| Voer uit |
1. Noem alle tijdsaanduidingen die in het artikel over indexatiebedingen voorkomen.
2. Schrijf een vervolg op het artikel over indexatiebedingen, aansluitend op de laatste zin.

| Fragment |
Artikelen Verhuur - verkoop

Advies aan Hoge Raad over indexatiebedingen is voornamelijk gunstig voor verhuurders

Sinds medio 2023 toetsen kantonrechters in diverse rechtbanken bedingen betreffende de indexatie van de huurprijs van woonruimte aan de richtlijn oneerlijke bedingen. Eind 2023 heeft de rechtbank Amsterdam hierover vragen gesteld aan de Hoge Raad. Zie hierover mijn eerdere blogs). Op vrijdag 19 juli 2024 heeft de plaatsvervangend procureur-generaal (hierna plv.) een advies uitgebracht aan de Hoge Raad over beantwoording van de gestelde vragen. Op Twitter (X) gaf huurrechtspecialist Elout Korevaar aan dat het advies relatief gunstig voor verhuurders is. Wij vroegen hem om een nadere toelichting.

| Getoonde gegevens |
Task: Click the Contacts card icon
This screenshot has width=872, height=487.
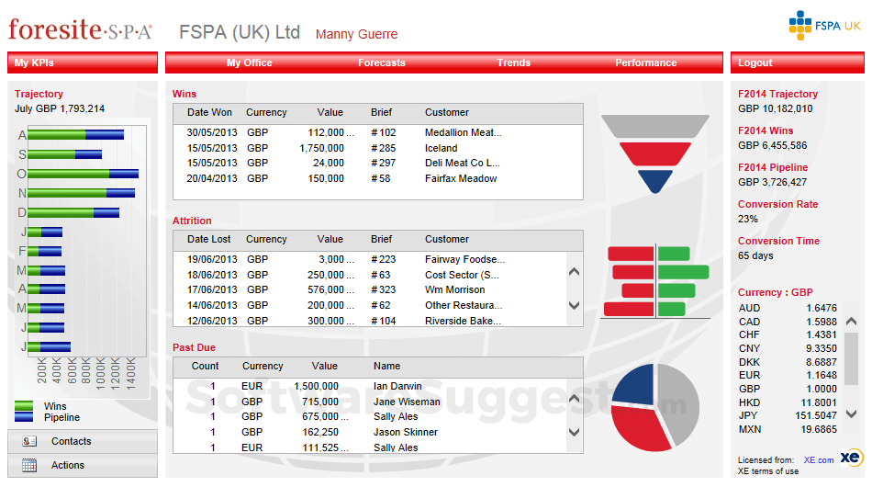Action: click(x=29, y=442)
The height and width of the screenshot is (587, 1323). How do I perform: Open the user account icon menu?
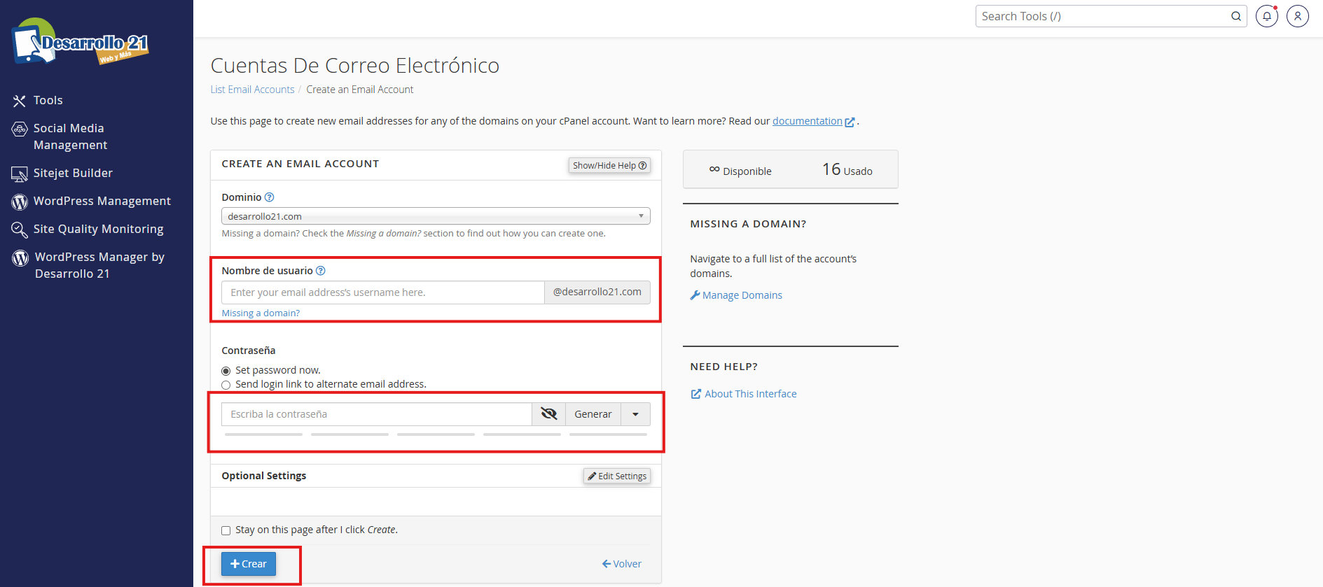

| Antwoorden |
1.
medio 2023
eind 2023
vrijdag 19 juli 2024

2.
Achtergrond

De achtergrond van dit soort geschillen is in een eerder blog beschreven (link). Kort en goed is de richtlijn oneerlijke bedingen van toepassing indien een transactie plaatsvindt tussen een professional (verkoper) en een consument (koper). Wanneer precies sprake is van een professional is onzeker. Onlangs oordeelde een rechter dat iemand die voor zijn pensioen een beleggingspand bezat streefde naar winst en daarmee een professional. Volgens de richtlijn is de rechter verplicht om ambtshalve, buiten een verzoek van partijen om, te toetsen of sprake is van een oneerlijk beding. Indien de rechter het beding oneerlijk acht dient hij het beding te vernietigen en mag de gebruiker van het beding, de verhuurder, niet meer terugvallen op het nationale recht over huurprijsverhoging.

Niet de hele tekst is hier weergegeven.